I turned on some tunes and encouraged Claire to entertain herself with puzzles and books while I tackled cleaning my older children's closet and room.  Seven Goodwill and three trash bags later, I was astounded at what I had accomplished.

While I was cleaning, it dawned on me just how incredibly loud my life is....really on all fronts.  There is very little time afforded to contemplation.  There's mindlessness that emanates from exhaustion, but that's not the same thing as carving out space to think, ponder, reflect, dream, take it in.  And I don't know why cleaning a closet or really anything for that matter, helps me to zone in on my thoughts.

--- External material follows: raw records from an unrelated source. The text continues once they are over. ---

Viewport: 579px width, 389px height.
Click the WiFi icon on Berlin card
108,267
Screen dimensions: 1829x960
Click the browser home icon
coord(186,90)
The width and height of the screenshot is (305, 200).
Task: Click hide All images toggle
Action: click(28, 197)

While I was gathering up old clothes, shoes, books, toys, nick knacks, and keep sakes, I realized that Sam and Kate are not the only ones embarking upon a new journey. 

I am too.  And, so is their very sweet little sister, Claire.

Next year, Claire will be in preschool which may mean three or five mornings a week, I will have no children at home...and then, what will become of me and my time.

My best girlfriend from undergrad predicts that I'll go back into the corporate world temporarily trading my running kicks for kick ass stilettos.  My husband predicts that I'll free lance my conflict resolution skills and mediate from home.  My close-knit girlfriends think I might volunteer more at the school or start a prostitution ring to continue paying for Catholic education.

All of these options sound interesting to me.  But whatever unfolds as I shared with my friend this morning, it won't be to the detriment of raising my kiddos or the passion of my soul.  I want to gain clarity about that piece and keep asserting it to the world so as not to lose its significance.

My hunch is that I have a lot more soul searching to do...which means a lot more closets to clean, spaces to declutter and times of solitude.

And this space of quiet, I am excited about.  I've been waiting for it, well, for a while.

Thursday, August 22, 2013

Beauty Amidst the Chaos

I love our mail carrier.

She always has a smile on her face, kind words for my children and wonderful, sage advice.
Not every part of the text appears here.